* Work to do *
Please condense the paragraph that begins "He raises some valid points" in the article on Trump and the plane crash, keeping its main facts.

* Source extract *
-=-=-

The Atlantic, David A. Graham, 30 Jan 2025: Donald Trump Is Just Watching This Crisis Unfold, subtitled “But he’s not taking charge.”
You might be forgiven for forgetting—ever so briefly—that Donald Trump is president of the United States. Sometimes it seems like he does, too.
In the middle of the night, as news about the plane crash at Ronald Reagan Washington National Airport was breaking, Trump posted on Truth Social:
The airplane was on a perfect and routine line of approach to the airport. The helicopter was going straight at the airplane for an extended period of time. It is a CLEAR NIGHT, the lights on the plane were blazing, why didn’t the helicopter go up or down, or turn. Why didn’t the control tower tell the helicopter what to do instead of asking if they saw the plane. This is a bad situation that looks like it should have been prevented. NOT GOOD!!!
He raises some valid points—ones that many people might be wondering about themselves. The difference between them and him is that he is the leader of the federal government, able to marshal unparalleled resources to get answers about a horror that happened just two and a half miles from his home. He’s the commander in chief of the U.S. armed forces, and the crash involved an Army helicopter. But Trump isn’t really interested in doing things. Like Chauncey Gardiner, the simple-minded protagonist of Being There, he likes to watch.

-=-=-

* Data segment *

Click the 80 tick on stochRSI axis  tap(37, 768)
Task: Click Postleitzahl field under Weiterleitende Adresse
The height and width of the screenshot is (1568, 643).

-=-=-

* Response to the task *
Trump's points are valid and shared by many people, but unlike them he leads the federal government and can command unmatched resources to get answers about a horror two and a half miles from his home. He is also commander in chief of the armed forces, and an Army helicopter was involved. Yet Trump isn't interested in doing things. Like Chauncey Gardiner in Being There, he likes to watch.